Subsequently, the KAI election took the litigation route and it was only in January 2019 that the KAI elections were held. The polls saw karate exponent from Arunachal Pradesh Likha Tara – a 7th dan black belt holder took over as KAI President. Tara's contribution to karate in his home state of Arunachal Pradesh has been immense – the state has produced several national and international karatekas under his guidance. A new inning got started at KAI in early 2019 as Likha Tara (he also served as Vice Chairman of Sports Authority of India, Arunachal Pradesh from 2012 to 2015) along with newly-elected general secretary Ambedkar Gupta set out to carry out the affairs of the KIA.
Subsequently, the World Karate Federation President Antonio Espinos wrote to the Sports Ministry as well as to the IOA (letters dated April 1, 2019) officially apprising them that they have accepted and approved the January 8, 2019 elections and left no one in doubt that the KIA's newly-elected body enjoyed their trust and support.
It is pretty clear that the way IOA choose to derecognize the KAI smacks off a feeling of things that the IOA has never been on the same page with the KIA in recent times. "We have only heard it from the media – we are yet to officially receive any letter from the IOA," was how the Karate Association of India Senior Vice President Bharat Sharma put it.
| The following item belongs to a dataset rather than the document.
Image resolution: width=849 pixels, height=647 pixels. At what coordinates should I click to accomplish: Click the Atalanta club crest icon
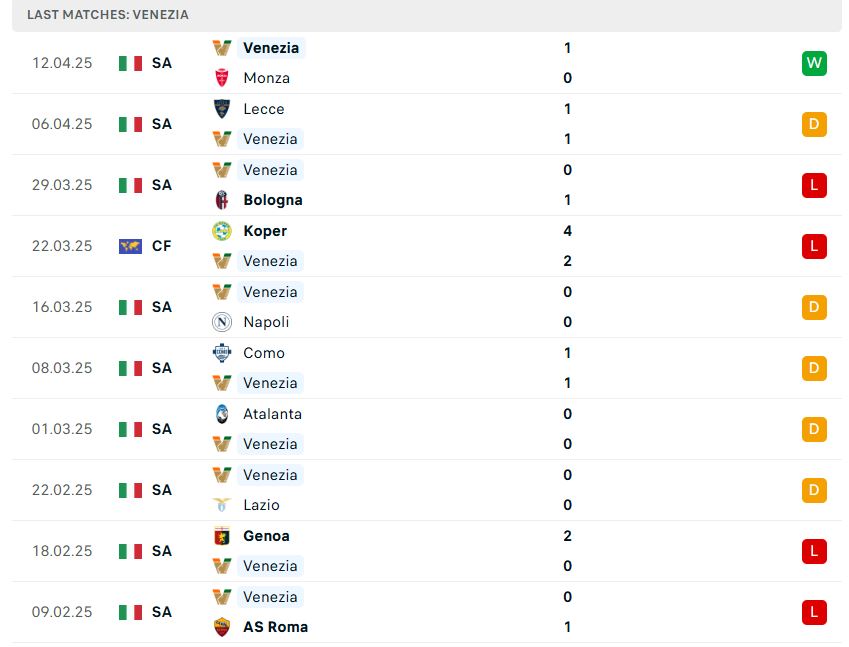(222, 414)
The administrative stalemate in Indian karate meant that the sport suffered – India could not field its karate team at the 2019 South Asian Games held at Nepal. "Why our karatekas have to suffer? We could have easily bagged 8-10 medals in the South Asian Games but we were not allowed to send our karate contingent," added Sharma, who had served two terms as KAI general secretary and is also an 8th dan black belt holder.
The 2018 Asian Games was the last big competitive exposure for the Indian karatekas – the country had fielded two karatekas - Sharath Kumar Jayendran and Vishal. Sharath Kumar Jayendran had lost in the first round of the men's 75-kg Kumite event, while Vishal had lost in the quarterfinals of the men's 84-kg Kumite event.
The derecognition of the Karate Association of India by the IOA won't do any good to the morale of our karatekas, who will have to focus on their preparations for the 2020 World Karate Championships that will be held in Dubai. One hopes that the powers-that-be will do everything possible to ensure the sport of karate is alive and kicking!